Пока я так размышлял, пошел быстрее и вдруг понял, что шагов отца за собой не слышу. От неожиданности я замер. Тишина стояла такая, что я услыхал собственное дыхание. Я стал осторожно оборачиваться и подумал, что отец меня просто пугает, а сам стоит рядом. Если он сейчас в этой кладбищенской тишине просто скажет «ку-ку», сердце мое разорвется на части. Но сзади меня никого не было. Где отец? Может, покойник утащил его в могилу или схватили разбойники? Еще я вспомнил, что днем, когда мы шли в баню, где-то здесь рабочие копали новую яму. Может, отец провалился?

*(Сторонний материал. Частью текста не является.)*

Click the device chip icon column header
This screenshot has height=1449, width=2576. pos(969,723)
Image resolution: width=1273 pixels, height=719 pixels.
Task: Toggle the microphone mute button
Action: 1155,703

Я совсем растерялся, сделал в темноте несколько шагов в обратную сторону и вдруг грохнулся всем телом, не успев даже выставить руки, заметив только, что надо мной нависло что-то большое, наверно, покойник. Должно быть, я даже на мгновение потерял сознание от ужаса. Но вдруг услышал, что покойник ругается:

– Мать честная. Лешка, ты чего тут лежишь и молчишь?

Отцовские руки тормошили меня, поднимали с земли, отряхивали. И тут я заревел во весь голос.

– Ты где был? Я думал тебя покойники утащили.

– Какие покойники! Я закурить остановился, а ты убежал. Я за тобой и об тебя же споткнулся. Вот ведь грех. Повалился, всю руку ободрал. Покойники… Разве ж они из могил выходят? Пошли давай.

Я схватил отца за руку и не отпускал до самого дома. Шел и обиженно думал, что сейчас пожалуюсь маме, как он напился пива и бросил меня одного на кладбище.

Когда поднимались по нашей крутой лестнице, куда доставал свет из окошка, увидали, что оба мы грязные и встрепанные. Мать открыла дверь и ахнула:

– Я ж вам все чистое дала. Вы где это были?

Отец подмигнул мне и сказал:

– Да упали маленько.

Он засмеялся, и мне тоже стало смешно.

Глава 2. ЗАПАХИ ДЕТСТВА.

Говорят, что Москва стоит на семи холмах, а наш город стоит на семи кладбищах. Об этом не принято говорить, но папа рассказывал мне, что на тех местах, где раньше были кладбища, сейчас разбиты несколько городских парков. Мимо центрального парка я иду из своего дома к бабушке.

Когда мой папа был таким, как я, или даже немного младше, они с отцом ходили через этот парк, который тогда был кладбищем, в баню. Было это лет тридцать назад. Для истории, как нам говорили в школе, это довольно небольшой срок, а для меня так очень даже большой. Столько всего было за это время – была война, папа вырос и служил на флоте, потом встретил маму, родилась я, мы живем в хорошей квартире, только бабушкин дом, где прошло папино детство, все стоит. Он старый, но такой заметный – низ каменный, белый, а второй этаж деревянный, темный от времени.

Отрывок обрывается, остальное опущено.